* _What you need to do_
Within the records below, find the line with "Image resolution: width=1027" and the line with "You are a GUI", then reproduce exactly those two lines and all lines between them, without any picture.

* _The records_
- - - - -

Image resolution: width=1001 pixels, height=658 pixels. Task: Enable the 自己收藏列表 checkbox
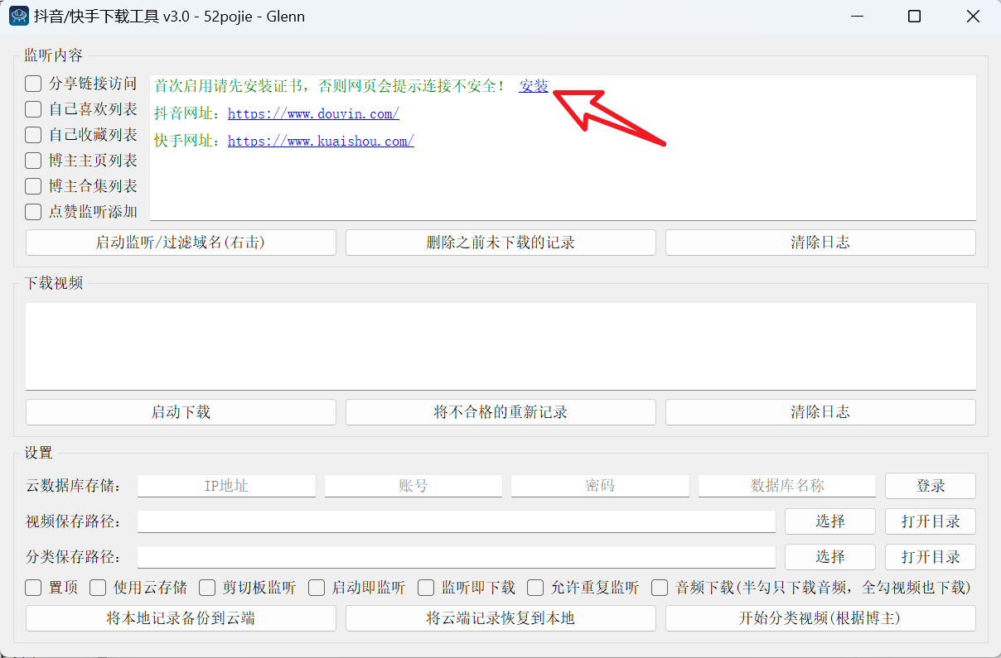(x=32, y=134)
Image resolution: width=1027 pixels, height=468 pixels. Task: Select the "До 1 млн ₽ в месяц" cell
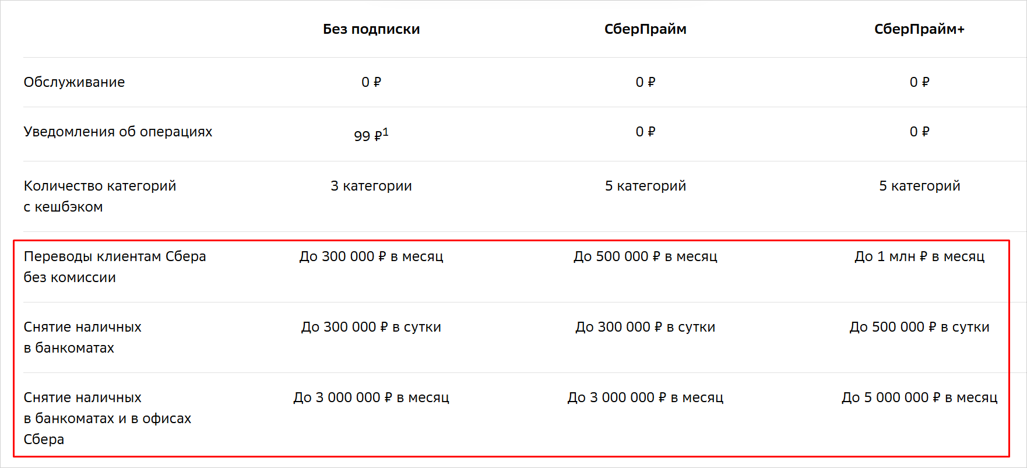(x=919, y=256)
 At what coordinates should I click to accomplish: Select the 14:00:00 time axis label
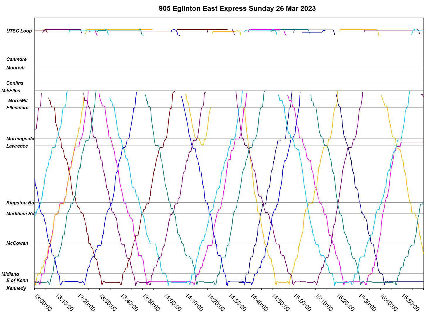[172, 302]
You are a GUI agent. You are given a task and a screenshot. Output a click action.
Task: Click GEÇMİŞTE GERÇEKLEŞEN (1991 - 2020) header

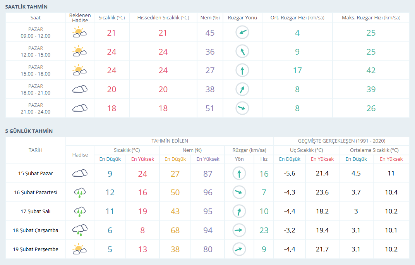pos(341,141)
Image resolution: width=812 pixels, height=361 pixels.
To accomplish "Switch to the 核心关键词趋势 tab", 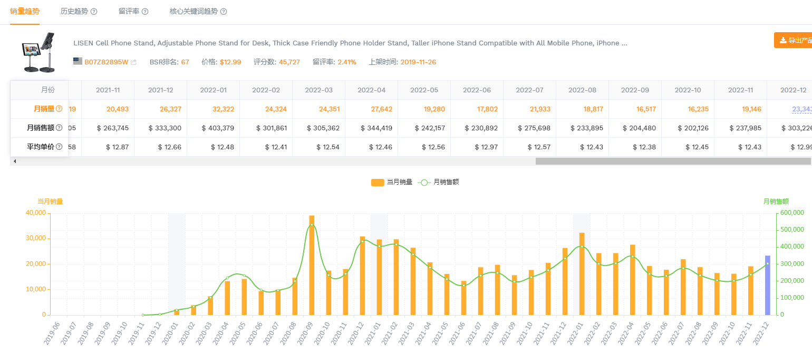I will click(x=193, y=11).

- - - - -

* _Task result_
Image resolution: width=1027 pixels, height=468 pixels. Task: Select the "До 1 млн ₽ в месяц" cell
(x=919, y=256)
 At what coordinates should I click to accomplish: Select the 14:00:00 time axis label
[172, 302]
You are a GUI agent. You are given a task and a screenshot. Output a click action.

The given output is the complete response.